This is

's fault.
Rules: List 10 things about your art and post it in your journal. Then pick six other deviants to do the same.
1) The main reason I like to vector my characters is because I like to design people. If I were a deity, you would all be very cool and sexy people. If you aren't already.
2) I have no sense of realistic human proportion whatsoever. I can't draw. Well, I can. Just not very well. Just terribly, really.
3) I never feel like a piece is worth it until I'm almost finished, which in itself is quite ironic because if I followed up on that feeling every time, no work of mine would ever get finished.

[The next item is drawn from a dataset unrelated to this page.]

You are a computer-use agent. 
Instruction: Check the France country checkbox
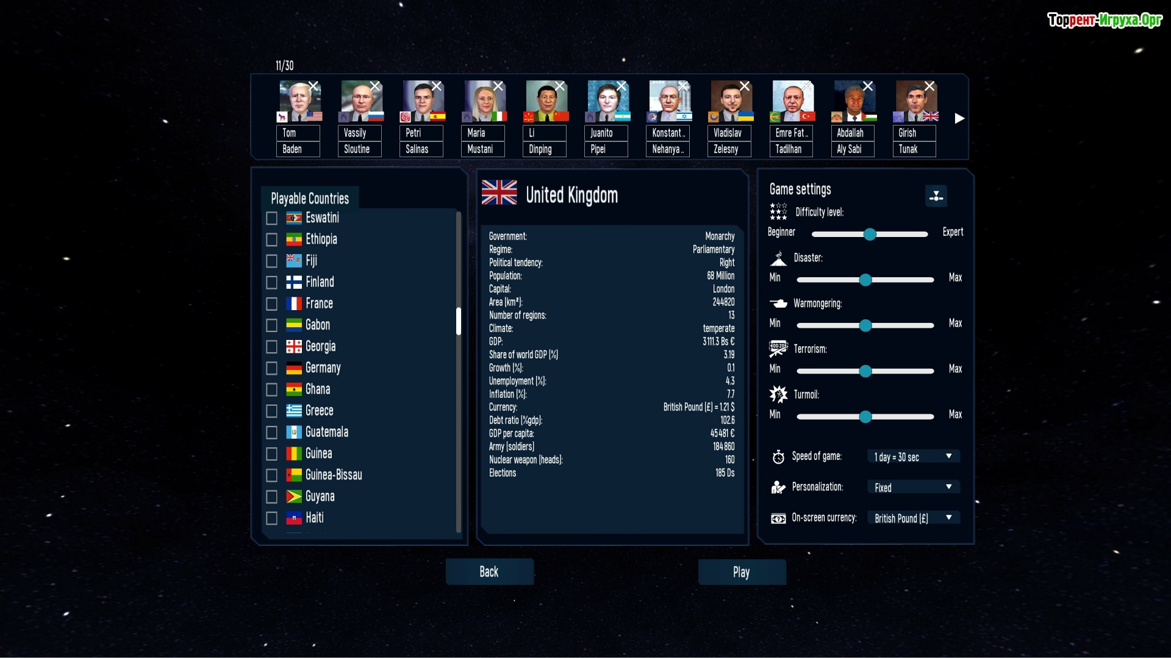272,304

5) Most of my pieces are the result of my being pressured from both sides at once. Most of it is the consolidated byproduct of getting stuck in between two opposing forces, and having the time and discipline to actually make something of it. I usually am very annoyed before I write something.
6) The second vector I ever made, One Way, is probably the best I've ever done. But I can't remember where I last caught that train of thought and that style, and I'd really like to get directions to that platform again because I think I'm missing a good thing.
7) I can't stand being read to anymore. I can't. Let me do my own damn reading, omg. I'm capable. And it helps me write. Which was my point. Reading helps me write. I haven't read much lately. I think it shows.
8) I am compelled to take pictures absolutely everywhere I go and if I did not purposefully leave my camera at home sometimes, I would be obsessed with it. I am compelled because everywhere I go, I see people hurrying past some of the most extraordinary sights ever that will never happen again, and they don't notice them and I desperately want to show people what they're missing when they're in a hurry. Because it would make people happier. And the world needs to be happier right now.
9) There is a constant second dialogue in my head that tells me when I'm starting to create something that is very stupid. I listen to it about 50% of the time and most of the time when I don't, I wish I had. It's a reality check and it works.
10) I constantly ask myself whether I am trying to improve my art because I want to make it better, or because I want more praise. I often much prefer crit to praise. Criticism is a sign of appreciation. A critique takes more time and thought than simply typing, "That's so cool." Although I'm pretty sure that's wholly arrogant of me to say. It's still true.
Tagging: If your name is in my Watched By box RIGHT NOW... GO!